Share

BAB 5 - Hanya Diri Sendiri

Aku baru saja pulang setelah nonton film bersama Sherin dan Wawa di bioskop. Bagi kaum jomlo, nonton bersama sahabat adalah momen yang lebih bahagia daripada kencan. Mau kencan sama siapa, kan, nggak punya pacar?

Pukul sepuluh malam aku baru sampai di rumah. Bertepatan aku masuk, si manusia kalong alias Mbak Tasya baru keluar kamar. Kadang aku kesal dengan Ibu, apa pun yang dilakukan Mbak Tasya tidak akan diprotes olehnya. Ibu rela menjaga toko dari pagi sampai malam untuk memenuhi kebutuhan sembari menabung membayar utang Mbak Tasya, sedangkan anaknya hanya leha-leha nggak jelas. Lalu, aku? Aku malah disuruh nikah.

Mbak Tasya dulu bekerja di biro travel umroh dan haji.
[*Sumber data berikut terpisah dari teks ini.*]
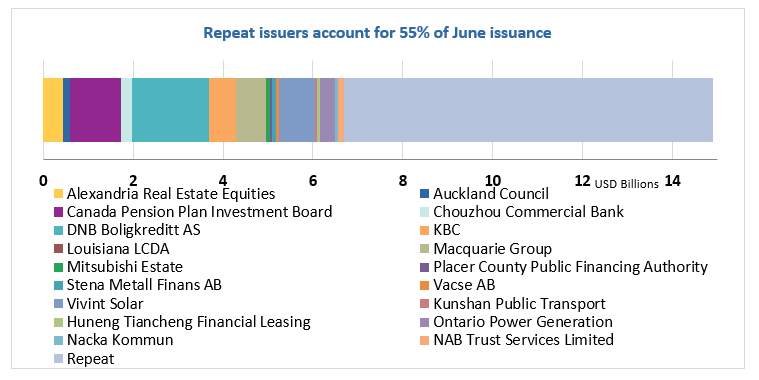Click the yellow Alexandria Real Estate Equities legend swatch
This screenshot has height=380, width=759.
58,194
Bayangkan saja, cewek yang hobinya buka-bukaan kayak Mbak Tasya kerja di lingkungan yang mengharuskan memakai pakaian tertutup dan sopan. Dia nggak betah dan sering membuat kesalahan, akhirnya dipecat. Sejak tiga bulan lalu sampai sekarang dia belum kerja lagi.

            “Sesekali hidup kayak manusia normal, Mbak. Ntar nggak bisa bedain siang dan malam,” ucapku menyindir sambil melewati Mbak Tasya.

            “Berisik!”

            “Una,” panggul Ibu sambil menghampiriku. Aku melihat di kening sisi kanan dan kirinya sudah ada koyo. Badan Ibu berbau minyak kayu putih. Ini pertanda kalau Ibu sedang masuk angin. “Akhir minggu ini kosongin waktu, keluarga Harun mau silaturahmi ke sini.”
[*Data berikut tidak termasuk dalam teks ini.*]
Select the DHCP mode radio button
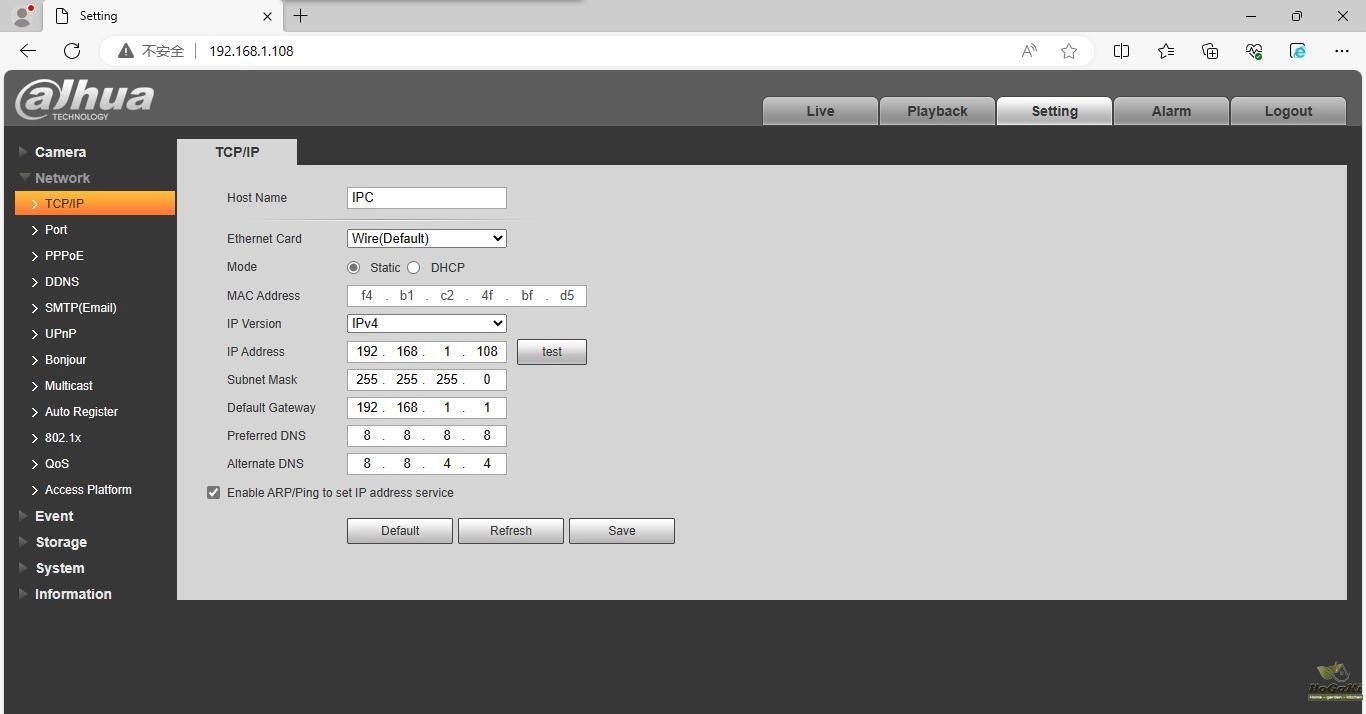(x=414, y=268)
            Aku langsung menangkap arah pembicaraan ini.

            “Aku nggak mau nikah, Bu,” selaku.

            “Dengarkan dulu. Ibu tau keinginanmu. Ibu tahu kamu pengin jadi dosen, kan? Pengin dapat beasiswa kuliah ke luar negeri? Tapi kita nggak punya uang untuk bayar semestermu. Jangankan untuk itu, buat mutar uang di toko aja kayaknya sulit banget, Na. Ibu sudah bilang semua itu ke Harun waktu pertama datang ke rumah dan mau melamarmu. Dia menyetujui. Dia nggak ngelarang. Dia janji akan mendukungmu seratus persen.”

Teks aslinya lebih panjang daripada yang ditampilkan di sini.